Barmyoldbat Sun 06-Nov-16 17:18:31

As far as I was concerned I had 3 , two children and a now ex husband who acted liked a child. That was enough

Peaseblossom Sun 06-Nov-16 17:37:23

That's a strange thing to say. I don't think it's true at all. Children are a handful and the more you have obviously the more difficult life is. They can be exhausting and very expensive. Having my babies was the best thing that ever happened to me. It's such a special time when you've just given birth and have a wonderful baby to look after. I also think it's irresponsible having too many children. The world is overpopulated as it is. It makes me mad all these people who have loads of children and everybody else is subsidising them with their taxes. I'm talking particularly about people that don't work and just live off benefits. I don't think anyone should have more than three children and child benefit should be stopped after the first child. Why should other people have to subsidise your children? My sister has always said no one should have more than two children so you're just replacing yourselves, but I think that's going a bit too far especially with death from illness and war.

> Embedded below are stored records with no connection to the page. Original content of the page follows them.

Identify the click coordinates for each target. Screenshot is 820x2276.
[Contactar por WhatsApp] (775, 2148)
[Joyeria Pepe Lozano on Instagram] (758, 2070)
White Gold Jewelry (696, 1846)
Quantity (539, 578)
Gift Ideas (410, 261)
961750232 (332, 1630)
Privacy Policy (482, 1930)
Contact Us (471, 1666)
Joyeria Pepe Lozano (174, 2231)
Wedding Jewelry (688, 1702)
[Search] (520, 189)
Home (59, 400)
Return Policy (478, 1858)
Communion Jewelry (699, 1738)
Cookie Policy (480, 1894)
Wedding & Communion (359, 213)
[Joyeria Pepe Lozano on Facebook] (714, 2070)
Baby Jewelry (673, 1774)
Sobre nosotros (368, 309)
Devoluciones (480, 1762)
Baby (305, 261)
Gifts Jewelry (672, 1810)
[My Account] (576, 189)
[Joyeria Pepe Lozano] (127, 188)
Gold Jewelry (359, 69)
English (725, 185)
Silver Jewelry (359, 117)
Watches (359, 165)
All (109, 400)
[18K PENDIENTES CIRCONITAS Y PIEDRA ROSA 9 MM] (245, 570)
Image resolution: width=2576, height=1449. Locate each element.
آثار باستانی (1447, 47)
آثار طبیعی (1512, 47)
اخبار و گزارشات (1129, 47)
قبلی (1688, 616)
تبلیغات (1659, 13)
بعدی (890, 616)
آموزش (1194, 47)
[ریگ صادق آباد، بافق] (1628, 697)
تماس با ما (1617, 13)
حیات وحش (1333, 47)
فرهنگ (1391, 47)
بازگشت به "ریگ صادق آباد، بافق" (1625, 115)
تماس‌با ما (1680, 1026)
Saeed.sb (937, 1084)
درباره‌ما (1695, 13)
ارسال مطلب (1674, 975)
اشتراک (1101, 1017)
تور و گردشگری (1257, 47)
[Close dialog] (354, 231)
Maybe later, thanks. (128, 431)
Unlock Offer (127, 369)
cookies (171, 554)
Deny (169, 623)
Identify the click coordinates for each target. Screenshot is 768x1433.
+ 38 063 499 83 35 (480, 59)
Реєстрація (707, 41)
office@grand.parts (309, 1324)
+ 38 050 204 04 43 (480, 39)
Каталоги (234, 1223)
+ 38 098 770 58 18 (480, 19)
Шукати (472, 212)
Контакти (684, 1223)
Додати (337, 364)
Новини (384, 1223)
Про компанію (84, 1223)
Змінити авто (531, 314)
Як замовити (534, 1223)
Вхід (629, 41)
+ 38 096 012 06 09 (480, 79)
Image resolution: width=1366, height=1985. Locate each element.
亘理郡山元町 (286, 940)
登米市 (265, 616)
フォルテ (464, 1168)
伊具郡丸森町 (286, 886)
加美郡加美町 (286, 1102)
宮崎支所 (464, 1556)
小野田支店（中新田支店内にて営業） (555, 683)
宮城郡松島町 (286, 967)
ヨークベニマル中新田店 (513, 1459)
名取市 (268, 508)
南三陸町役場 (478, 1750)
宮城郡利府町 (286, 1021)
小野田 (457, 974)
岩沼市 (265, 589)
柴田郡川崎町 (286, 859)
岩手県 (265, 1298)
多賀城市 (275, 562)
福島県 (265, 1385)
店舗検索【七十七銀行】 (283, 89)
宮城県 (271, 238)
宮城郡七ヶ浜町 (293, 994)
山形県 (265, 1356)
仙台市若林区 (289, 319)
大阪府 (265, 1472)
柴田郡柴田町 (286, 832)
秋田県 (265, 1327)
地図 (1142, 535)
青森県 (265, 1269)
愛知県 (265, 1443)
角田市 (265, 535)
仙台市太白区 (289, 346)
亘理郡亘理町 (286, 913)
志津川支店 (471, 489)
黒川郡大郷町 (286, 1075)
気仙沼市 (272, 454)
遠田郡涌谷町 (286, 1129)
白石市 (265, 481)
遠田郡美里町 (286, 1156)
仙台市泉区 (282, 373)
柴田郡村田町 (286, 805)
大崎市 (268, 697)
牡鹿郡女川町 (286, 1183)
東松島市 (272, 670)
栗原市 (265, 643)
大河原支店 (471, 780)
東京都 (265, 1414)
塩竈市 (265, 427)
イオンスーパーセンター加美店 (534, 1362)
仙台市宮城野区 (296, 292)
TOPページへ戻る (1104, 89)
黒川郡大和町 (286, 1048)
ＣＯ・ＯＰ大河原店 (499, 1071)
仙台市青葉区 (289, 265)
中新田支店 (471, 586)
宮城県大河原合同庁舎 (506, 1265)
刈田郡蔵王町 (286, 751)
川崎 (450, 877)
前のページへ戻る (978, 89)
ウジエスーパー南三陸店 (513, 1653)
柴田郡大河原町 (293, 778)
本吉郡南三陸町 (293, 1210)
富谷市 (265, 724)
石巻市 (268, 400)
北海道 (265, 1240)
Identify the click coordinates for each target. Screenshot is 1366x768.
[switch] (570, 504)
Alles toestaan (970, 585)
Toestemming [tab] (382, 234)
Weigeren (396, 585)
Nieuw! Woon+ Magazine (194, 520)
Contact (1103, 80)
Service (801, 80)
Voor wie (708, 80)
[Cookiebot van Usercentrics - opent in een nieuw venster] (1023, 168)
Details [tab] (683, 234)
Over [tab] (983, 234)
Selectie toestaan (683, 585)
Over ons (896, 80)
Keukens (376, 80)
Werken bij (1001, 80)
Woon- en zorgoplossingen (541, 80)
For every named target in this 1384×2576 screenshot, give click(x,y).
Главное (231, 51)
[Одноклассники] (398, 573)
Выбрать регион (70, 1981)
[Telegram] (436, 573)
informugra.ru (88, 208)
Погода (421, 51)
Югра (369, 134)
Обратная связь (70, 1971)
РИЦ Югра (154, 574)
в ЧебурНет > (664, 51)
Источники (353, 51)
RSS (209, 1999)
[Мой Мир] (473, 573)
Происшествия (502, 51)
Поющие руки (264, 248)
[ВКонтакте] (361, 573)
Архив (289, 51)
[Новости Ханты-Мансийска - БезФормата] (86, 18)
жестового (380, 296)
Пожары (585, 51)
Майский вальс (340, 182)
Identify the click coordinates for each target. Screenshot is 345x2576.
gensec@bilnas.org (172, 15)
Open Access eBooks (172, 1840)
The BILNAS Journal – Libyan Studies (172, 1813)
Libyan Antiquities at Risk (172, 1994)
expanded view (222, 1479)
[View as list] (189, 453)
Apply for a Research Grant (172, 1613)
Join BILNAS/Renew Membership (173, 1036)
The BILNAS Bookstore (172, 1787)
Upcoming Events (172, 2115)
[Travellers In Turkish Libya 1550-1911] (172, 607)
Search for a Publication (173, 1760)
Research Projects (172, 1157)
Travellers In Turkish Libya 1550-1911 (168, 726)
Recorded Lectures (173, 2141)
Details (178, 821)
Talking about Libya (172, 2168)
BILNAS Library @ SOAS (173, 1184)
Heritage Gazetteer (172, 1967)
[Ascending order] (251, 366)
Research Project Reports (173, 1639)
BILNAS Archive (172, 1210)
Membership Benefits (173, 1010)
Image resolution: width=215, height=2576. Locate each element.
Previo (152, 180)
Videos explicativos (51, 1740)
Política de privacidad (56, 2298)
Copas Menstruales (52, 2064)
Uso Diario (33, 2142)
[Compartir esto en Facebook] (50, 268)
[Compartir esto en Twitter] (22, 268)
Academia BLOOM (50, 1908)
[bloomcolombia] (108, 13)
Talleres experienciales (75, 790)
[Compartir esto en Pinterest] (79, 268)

Maggiemaybe Sun 06-Nov-16 17:46:50

After having a very easy time with DD1 my second was a wide-awake, screaming nightmare till she was six months old, which very nearly put me off having another. She's been the most delightful child/teenager/adult you could possibly imagine ever since! I'm so glad we took the plunge and had a third. Ideally I'd have loved to have had four, but we agreed that we would have struggled financially. When I look back on the year when all three of them were at university, I don't know how we managed!

Reading some of the sad stories on this thread makes me feel even more thankful for what we have.